2010 will be remembered as the year the soccer world cup came to South Africa. It will be remembered by the people who were here before and will be left here after the world cup. In remembering 2010, we therefore need to explore what 2010 means for those people.

What does 2010 mean for the residents of Ellis Park? What does it mean, to stand in the neighbourhood of Ellis park on the night before the opening match looking over the beautiful stadium of Ellis park, shining with hundreds of lights and water in abundance, empty at that moment but waiting for the world to come and watch the match, once, twice, three times maybe, during this world cup. This building that one stands in, looking over the stadium, this building that has residents who have lived there for years; this neighbourhood that is home to thousands of South Africans… is dark. There is no electricity and no water.

The day of the opening match dawns and the excitement in the streets is unimaginable. It is only comparable to the excitement of 1994, when the nation was newly born as a democracy. When people had dreams and hopes of how the new South Africa would be. When the poor finally thought they would find their place in the sun. By 11 June 2010, some of those poor have been living in shacks, or what we call informal settlements since then. For years, they have been waiting for the government to build houses for them. While counting those years, one day, they were displaced from the homes they had built from plastic and tin, not to be relocated to newly built houses, but displaced for the sake of building stadiums, stadiums that have cost billions of rands, while South Africa’s poor continue to be in a queue they have been in for ten years or more, to get decent housing.

What does the world cup mean for the woman in Sharpeville, who wakes up and puts on her South African flagged outfit, and has an idea to sell some food so that she too can be part of the beneficiaries of this beautiful event, only to learn that the only people allowed to trade close to the stadium are those approved by FIFA, and she therefore can and may not do such thing. She realises at that moment, in her sudden ambivalence, that this world cup will actually not benefit the regular South African economically.

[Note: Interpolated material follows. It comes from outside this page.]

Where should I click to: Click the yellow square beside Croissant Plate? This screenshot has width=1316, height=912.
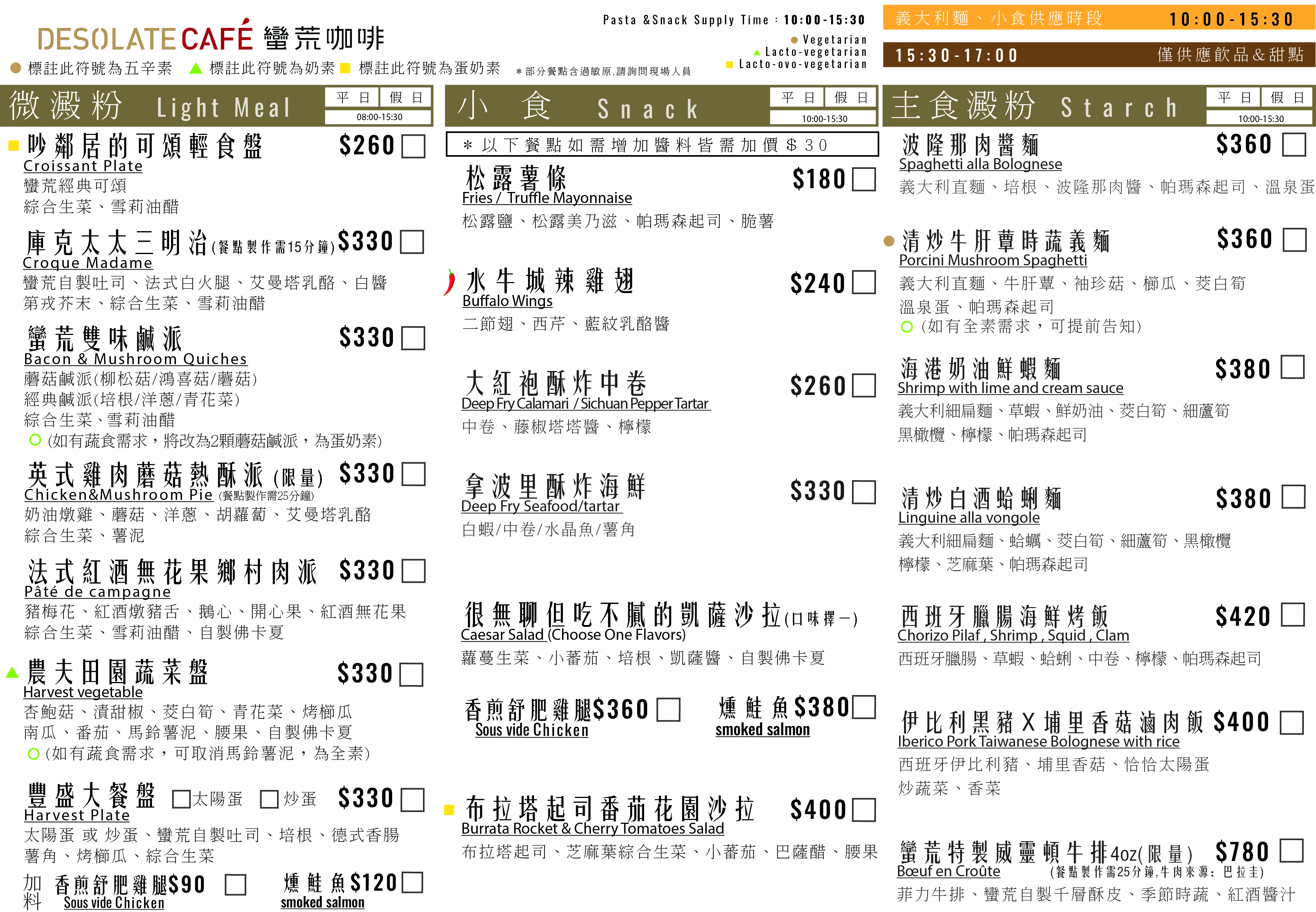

The loudest voice that talks about South Africa 2010 is the voice that celebrates that we have come a long way since 1994. It is the voice that looks at the unity with which the nation supports the team. It celebrates the aspirations of our people, and remembers those who fought for democracy, and that if it had not been for them, we would not have achieved democracy and would not have had the opportunity to host the world.

Yet there is another voice that is not heard. This is the voice that acknowledges everything that louder voice celebrates.  This voice however says: what about the other side of South Africa? What about the 46% of the population that lives below the poverty datum line? What about the significant percentage of this population that has been displaced for the purposes of this world cup. One asks, can a poor country not host a world cup and another answers, it can. But the question is: How should that world cup be hosted?  Does such a country not owe it to its people to host it in a way that considers its people and aims to benefit them?

There is another sound to this world cup, the silent vuvuzela that is drowned by the loud cheers.

While we are not rejecting the world cup, it is important to enjoy and still be critical. While we pose as a “World Class African Host Nation”, it is important to understand how many people of our own people we have displaced to create this image, how many we have sidelined, and how many we have betrayed.